Le stagioni cambiano il paesaggio e modificano la presenza degli uccelli, tra la boscaglia e i vigneti, e lassù in alto nel cielo. In questo lungo viaggio all’interno del Carso abbiamo imparato a parlare la lingua degli umani, di chi ha dato vita ad attività artigianali, per traghettare l’arte manifatturiera nelle forme del commercio e del racconto. La terra rossa e le pietre bianche hanno indurito la scorza delle sue popolazioni e rinsaldato il rapporto degli uomini e delle donne con la Natura. Non c’è solo umanità, su questa Terra. Il punto di vista cambia ancora una volta, qui dove di notte si può sentire cantare l’usignolo e di giorno osservare le rondini in partenza per l’Africa. Le specie ornitologiche presenti sull’altopiano carsico sono numerose ma sbaglieremmo se considerassimo esclusivamente quelle osservabili in volo tra i camini dei paesi e i boschi maturi, tra le pinete ed il ciglione a picco sul mare: per avere il quadro completo, infatti, vanno alzati gli occhi al cielo.

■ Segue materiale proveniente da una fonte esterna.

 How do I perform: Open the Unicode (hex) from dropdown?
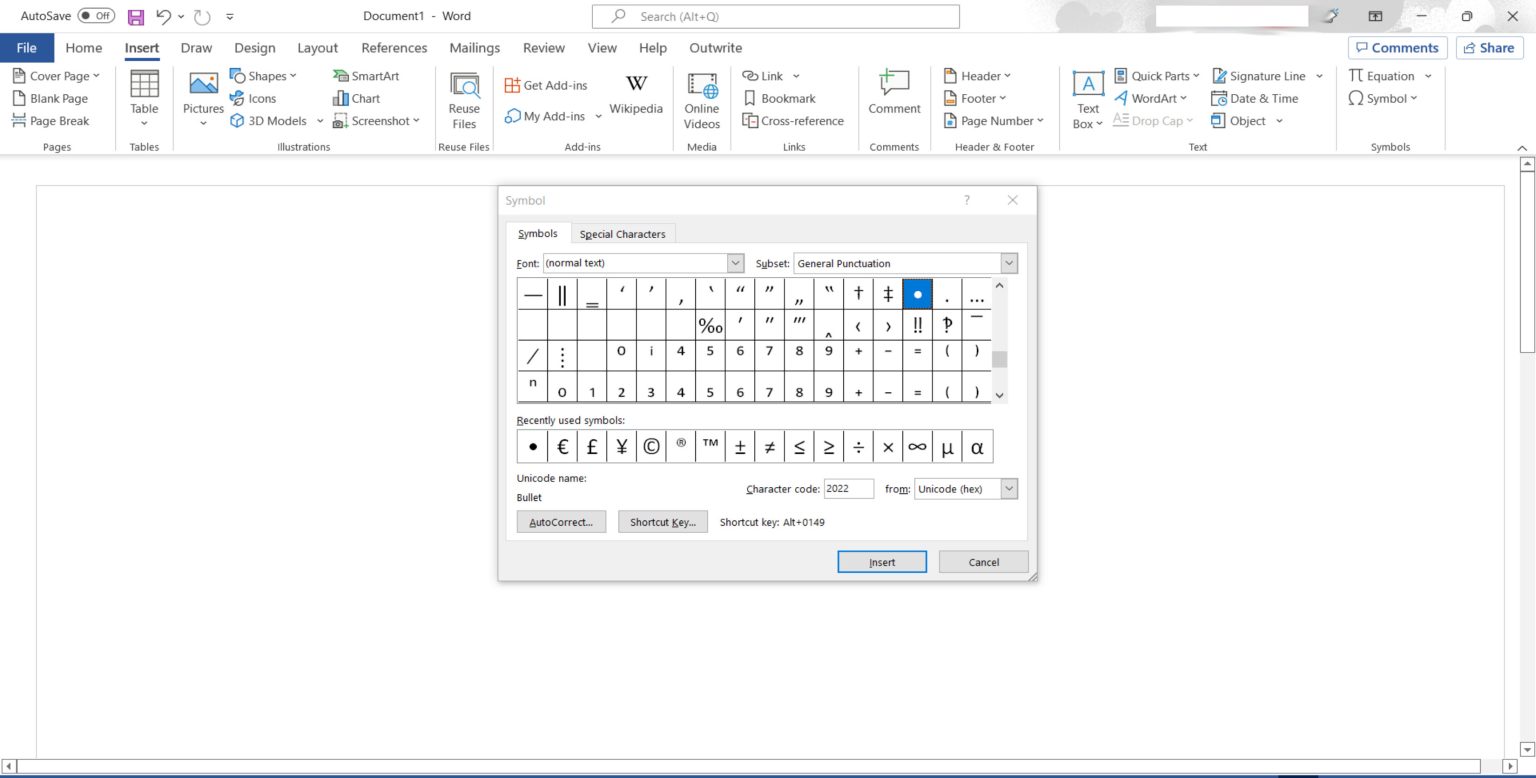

È lì, a centinaia di metri sopra il livello dell’Adriatico che in determinati periodi dell’anno, passano grandi (e in alcuni casi rumorosi) stormi di uccelli migratori, diretti verso altre destinazioni. È l’ennesima dimensione di questa terra e la suggestiva conferma di essere terra di passaggio, in qualche modo di confine. Il Carso non è solo terra da coltivare, o fiumi nel sottosuolo, grotte da esplorare o ancora fuochi accesi per celebrare i giorni di festa. Questa terra è anche il vento che gli uccelli sfruttano, quel cielo che lassù, troppo spesso ignoriamo.

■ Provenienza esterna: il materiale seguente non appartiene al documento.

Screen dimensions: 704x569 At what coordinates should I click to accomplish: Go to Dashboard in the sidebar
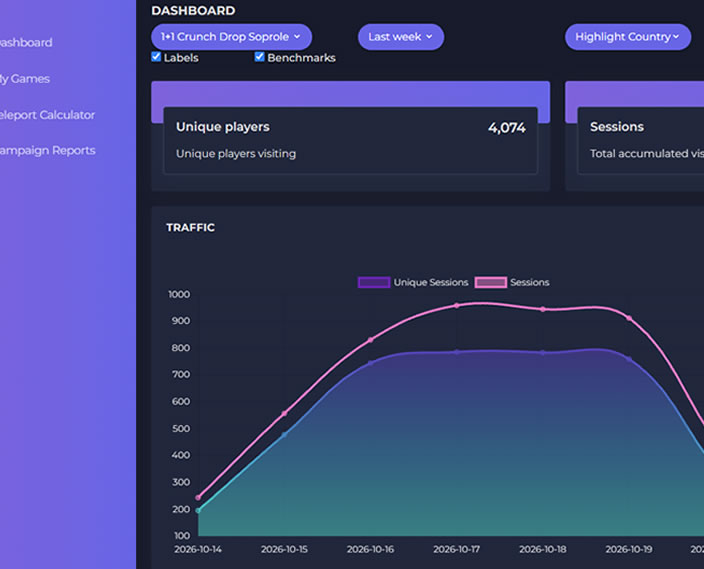tap(25, 43)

Le cince: il cavallo di Troia della sensibilizzazione naturalistica
Sul Carso possiamo quindi parlare di cinciarella, cinciallegra, cincia bigia e nelle pinete è presente in buona salute anche la cincia dal ciuffo. Si trovano un po’ dappertutto, da quella zona che potremmo definire come l’altopiano centrale alle zone vicine ai centri abitati. Nell’ultimo periodo la coscienza naturalistica è sensibilmente migliorata e, nonostante la rigidità degli inverni soffra dei cambiamenti climatici, non capita di rado di vedere, appese sui balconi o nei pressi delle case, delle palline di grasso avvolte da una retina che vengono divorate dalle stesse cince.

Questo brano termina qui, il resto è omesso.